**EXERCISE REQUIREMENTS**
From the member profile page, reproduce the text from "Would you please" up to and including "friendly support forum...".

**SUPPLIED PASSAGE**
_____

Welcome to the Garden of

Angel Baileysmummy

  • Joined:January '09
  • Location:Lincs
  • Age:27
  • Last Online:Last night

About me

Would you please be so kind and sponser me to do a Sky-Dive Jump 28th Febuary 2010.. All donations/Sponserships are greatly appreciated and they are for a good cause.. www.megans-world.com Charity..To help newly bereaved families with costing of Beds and headboards ( Plots and headstones) for there angel babys.. Thankyou
http://www.justgiving.com/Fiona-Braithwaite


If you have been affected by a loss of a baby or child from Miscarriage to a precious child up to 5 years old, Please come and join our friendly support forum...

_____

**THE DATA**
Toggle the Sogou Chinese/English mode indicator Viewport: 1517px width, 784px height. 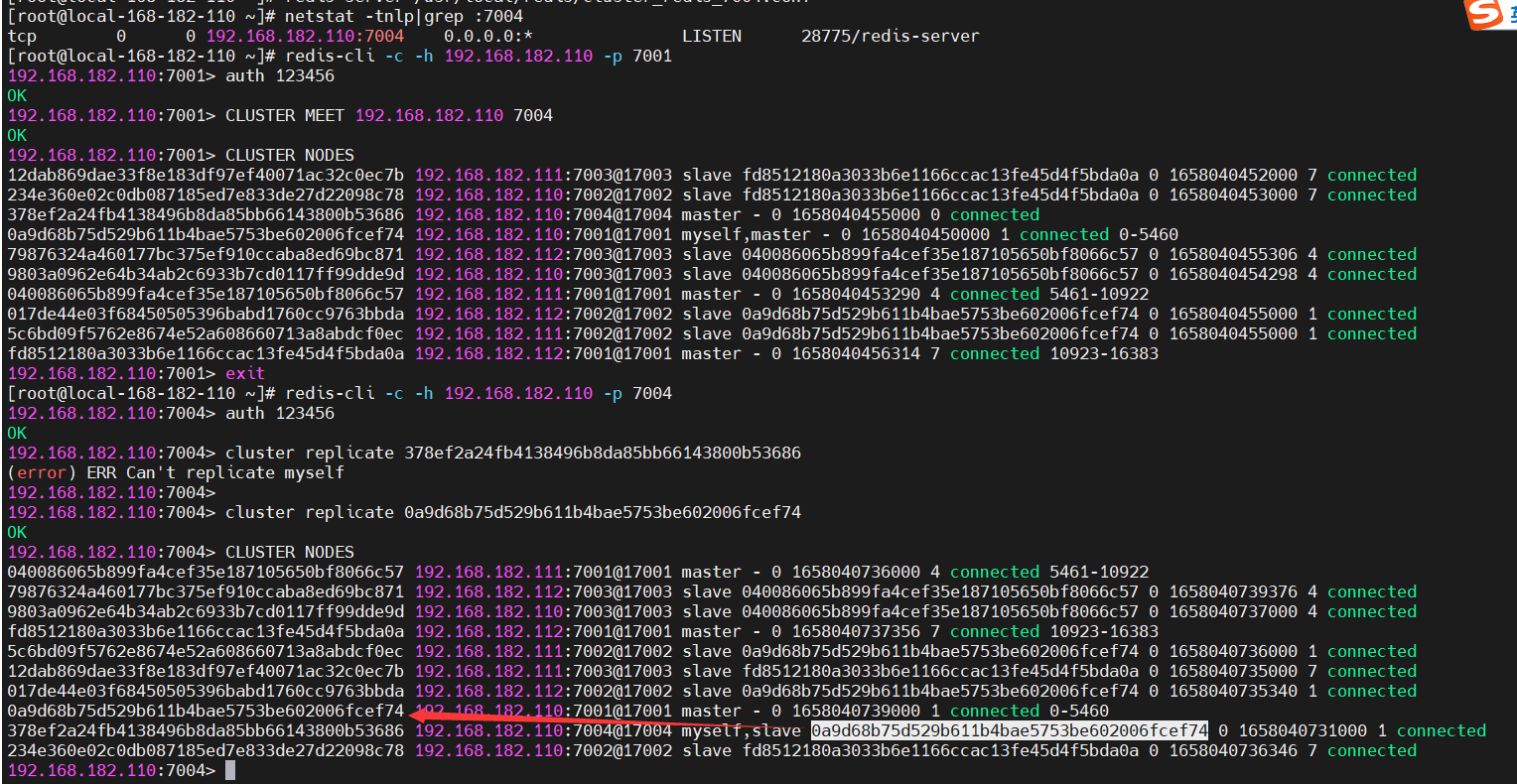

_____

**WRITTEN SOLUTION**
Would you please be so kind and sponser me to do a Sky-Dive Jump 28th Febuary 2010.. All donations/Sponserships are greatly appreciated and they are for a good cause.. www.megans-world.com Charity..To help newly bereaved families with costing of Beds and headboards ( Plots and headstones) for there angel babys.. Thankyou
http://www.justgiving.com/Fiona-Braithwaite


If you have been affected by a loss of a baby or child from Miscarriage to a precious child up to 5 years old, Please come and join our friendly support forum...